Here is an article I think you will enjoy from a very seasoned homeschooler/blogger/christian Mom of many...
=)http://www.raisingarrows.net/2010/06/why-i-dont-automatically-teach-spelling.html

Hope that helps
xoxo

marielamar said...

I have a thing for spelling. My kids learned how to read in school, so I am not sure exactly what method they used. I plan on using A Beka with Silas. They are very strong on phonics. I do know the kids learned sight words first - then focused on letter sounds and sounding out words. It worked for them pretty well - now for Silas, I am not sure. I think you do have to fit the method to the child... and read together A LOT. Point out words - get them to recognize smaller ones first.

As for Gabriel speaking, it sounds like he is doing ok. He will imitate you, which is more than I can say for Toby at this point. It is funny, Madeline spoke at 4 months and had a vocabulary of a 4 year old by the age of 2. Same for JJ pretty much. Silas was a different story... and Toby still doesn't do much more than screech, grunt, and point at vague things. I am not too worried though. yet.

Mrs. Haid said...

Also... just him hearing and being able to recognize the first and last sounds is good for his age. Middle sounds is actually a mid kindergarten goal.

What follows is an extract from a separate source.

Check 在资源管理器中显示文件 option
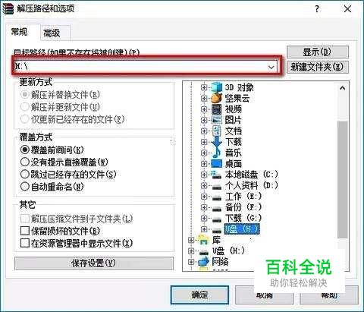The height and width of the screenshot is (312, 364). pyautogui.click(x=25, y=243)
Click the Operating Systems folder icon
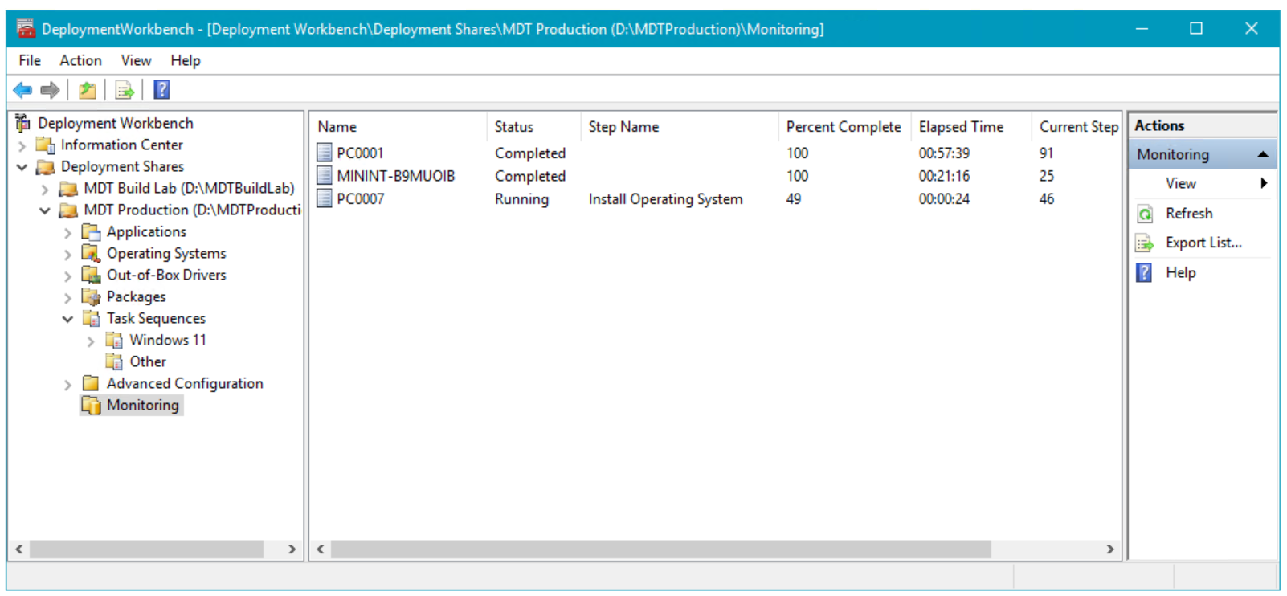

I think you could focus on sight words, which is not at all like phonics, but it is spelling a frequently seen word correctly. He should be able to remember words like I, you, me, it, go, went, see, etc. because they are so common.

Causey Fam said...

I am a strong believer in a phonics approach to reading. It gives kids the best foundation possible when learning how to read/write. I don't mean they shouldn't be exposed to other printed language around them, but for teaching and learning purposes, I think it is the strongest approach. I don't know what curriculum you are planning on using, but the Abeka and Bob Jones (which is what I am familiar with) are both phonics based. Our language is very complicated and both of those do a good job teaching sounds, blends and all the "exceptions to the rules." I don't think you can start too soon--he will only build on it as he gets older (for example he will learn that the 'G' has a hard sound and a soft sound, as well as other consonants. For vowels he will learn the short and long vowel sounds and how you can tell when it is short and when it is long, or when it is a hard sound vs. a soft sound.) Whole language was the "in thing" when I was in college and it has now come and gone. Each time a new fad comes in, it goes out too and the phonics based approach is still standing. Don't worry so much, I think he is off to a great start! Keep some of his writings, they will be fun (for you and him) to look back on at the end of Kindergarten--you will be surprised how far he has come!

Causey Fam said...

oh, and I agree with the comment on the sight words. They do not follow the "rules" and are usually taught separately. When I HS'd the curriculum introduced them about 2 at a time and then added to each week or so.

Sue said...

The hard and fast rule that I've learned over the years, is that no matter how early/late they do things...read, write, spell, or even speak French...3rd grade typically seems to be the great equalizer. That's the point in which kids all kind of even out and catch up with each other. Until then, no worries! It sounds like you're doing a WONDERFUL job with them!!!